+++ Passage provided +++

October 12, 1492: Christopher Columbus’s first expedition makes landfall in, as it turned out, the Americas (as they’d soon be known). Columbus dubbed the island he’d encountered “San Salvador” and it’s believed to correspond with modern San Salvador Island in the Bahamas. Mistakenly believing he’d sailed all the way to India, Columbus began the European practice of referring to the Indigenous people of the Western Hemisphere as “Indians” and spent the next three months exploring the region (losing his flagship, the Santa María, in the process). He began his return voyage in mid-January, arriving in Lisbon in early March. Needless to say more European explorers quickly began visiting the lands he’d “discovered.”
Apparent Israeli missile strikes knocked Syria’s two largest airports, Aleppo and Damascus, out of commission on Thursday. There were no casualties and there’s been no comment from Israel, whose government almost never acknowledges these sorts of attacks. Both airports have been frequent targets for Israeli attack going back at least to the start of the Syrian civil war, primarily because they serve as conduits for Iranian arms shipments to Hezbollah and other affiliated militant groups. It’s obviously tempting to link Thursday’s attacks to the situation in Gaza but it’s hard to say that to any degree of certainty.

+++

Set tasks:
A. Answer these from the news passage:
(i) What name did Columbus give the island he reached?
(ii) Which flagship did Columbus lose?
(iii) Which two Syrian airports were put out of commission?
B. List every word or phrase that the news passage sets inside quotation marks.
C. Restate the news passage starting with "Apparent Israeli missile" and going on through "degree of certainty.", putting "statement" where "comment" stands.
This material has nothing to do with the exercise.

+++ Source data +++

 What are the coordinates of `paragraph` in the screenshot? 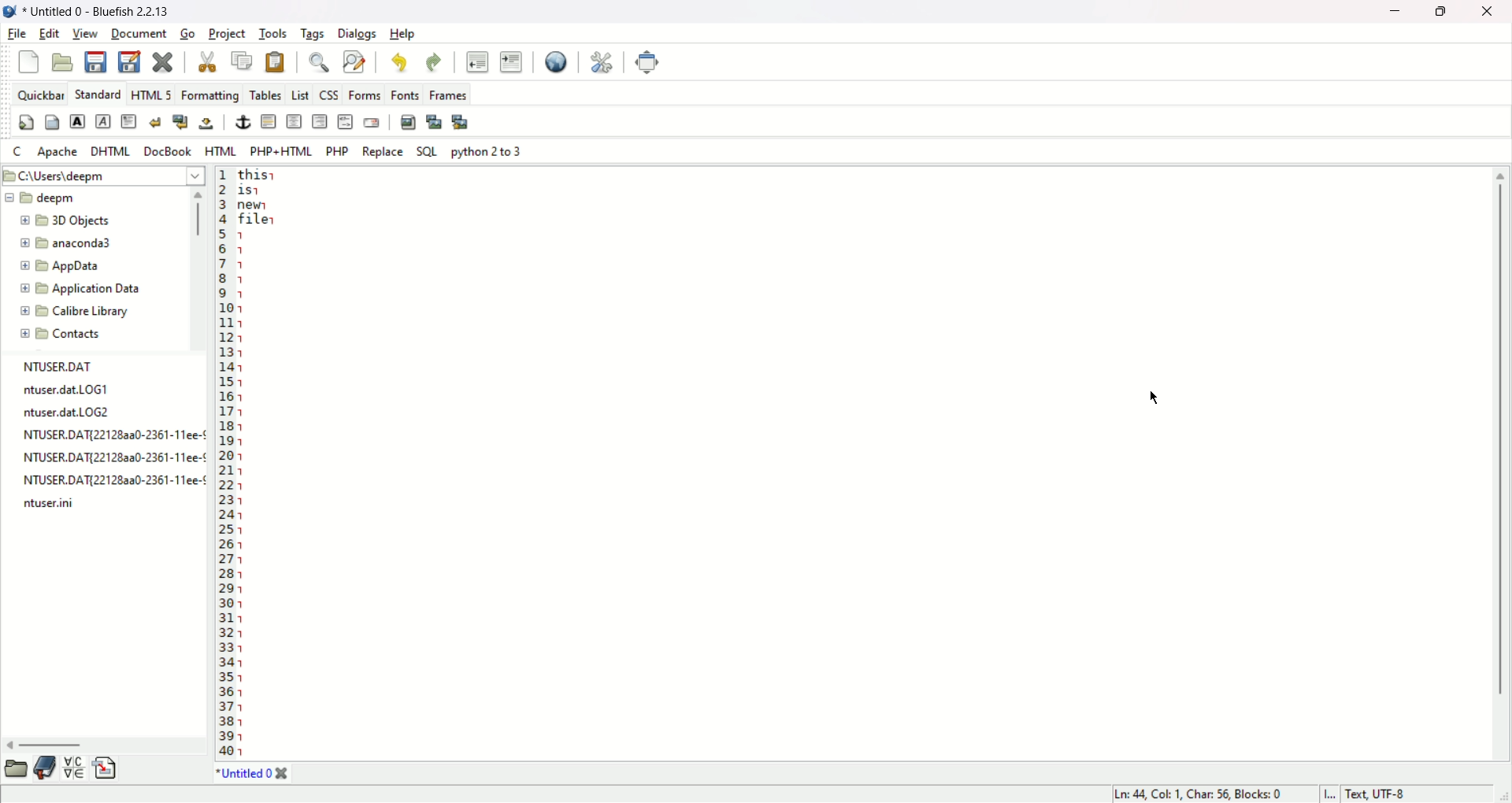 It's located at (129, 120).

+++

Set of answers:
A.
(i) San Salvador
(ii) The Santa María
(iii) Aleppo and Damascus

B.
San Salvador
Indians
discovered

C.
Apparent Israeli missile strikes knocked Syria’s two largest airports, Aleppo and Damascus, out of commission on Thursday. There were no casualties and there’s been no statement from Israel, whose government almost never acknowledges these sorts of attacks. Both airports have been frequent targets for Israeli attack going back at least to the start of the Syrian civil war, primarily because they serve as conduits for Iranian arms shipments to Hezbollah and other affiliated militant groups. It’s obviously tempting to link Thursday’s attacks to the situation in Gaza but it’s hard to say that to any degree of certainty.